From the data below, pick out every line that contains the string "screenshot". Treat uppercase and lowercase as different, so copy only lines that match its case.

[START RECORDS]

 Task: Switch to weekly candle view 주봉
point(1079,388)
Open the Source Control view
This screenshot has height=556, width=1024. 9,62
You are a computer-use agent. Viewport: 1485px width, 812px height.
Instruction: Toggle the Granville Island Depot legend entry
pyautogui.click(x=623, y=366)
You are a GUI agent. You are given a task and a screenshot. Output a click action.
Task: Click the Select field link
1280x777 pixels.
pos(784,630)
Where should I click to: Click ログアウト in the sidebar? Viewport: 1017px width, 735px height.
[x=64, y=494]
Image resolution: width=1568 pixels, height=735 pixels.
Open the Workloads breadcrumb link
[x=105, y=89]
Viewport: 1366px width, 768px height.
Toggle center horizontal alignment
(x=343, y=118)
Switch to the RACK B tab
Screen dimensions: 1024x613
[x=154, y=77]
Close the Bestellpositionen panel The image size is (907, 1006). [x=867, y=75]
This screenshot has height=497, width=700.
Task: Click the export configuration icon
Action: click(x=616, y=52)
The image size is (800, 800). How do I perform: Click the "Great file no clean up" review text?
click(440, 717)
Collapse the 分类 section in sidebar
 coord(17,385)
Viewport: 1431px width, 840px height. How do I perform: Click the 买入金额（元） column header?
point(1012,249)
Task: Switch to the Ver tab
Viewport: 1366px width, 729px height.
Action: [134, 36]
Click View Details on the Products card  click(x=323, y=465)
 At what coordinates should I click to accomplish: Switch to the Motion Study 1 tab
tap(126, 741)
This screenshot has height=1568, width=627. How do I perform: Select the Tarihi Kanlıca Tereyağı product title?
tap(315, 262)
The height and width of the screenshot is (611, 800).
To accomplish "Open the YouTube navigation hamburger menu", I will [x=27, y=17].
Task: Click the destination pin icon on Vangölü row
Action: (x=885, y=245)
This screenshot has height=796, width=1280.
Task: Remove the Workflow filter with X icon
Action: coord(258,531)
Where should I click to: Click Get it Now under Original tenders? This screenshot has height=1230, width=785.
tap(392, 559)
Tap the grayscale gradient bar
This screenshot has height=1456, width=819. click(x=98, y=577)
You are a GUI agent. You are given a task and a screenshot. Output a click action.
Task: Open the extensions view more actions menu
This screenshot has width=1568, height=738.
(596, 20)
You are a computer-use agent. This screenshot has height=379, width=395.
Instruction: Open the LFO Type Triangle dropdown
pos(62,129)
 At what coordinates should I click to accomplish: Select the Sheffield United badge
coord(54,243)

[END RECORDS]

- _PROBLEM SOLUTION_
This screenshot has height=556, width=1024. 9,62
You are a GUI agent. You are given a task and a screenshot. Output a click action.
This screenshot has height=497, width=700.
This screenshot has height=1568, width=627. How do I perform: Select the Tarihi Kanlıca Tereyağı product title?
The height and width of the screenshot is (611, 800).
This screenshot has height=796, width=1280.
Where should I click to: Click Get it Now under Original tenders? This screenshot has height=1230, width=785.
This screenshot has height=1456, width=819. click(x=98, y=577)
You are a GUI agent. You are given a task and a screenshot. Output a click action.
This screenshot has width=1568, height=738.
You are a computer-use agent. This screenshot has height=379, width=395.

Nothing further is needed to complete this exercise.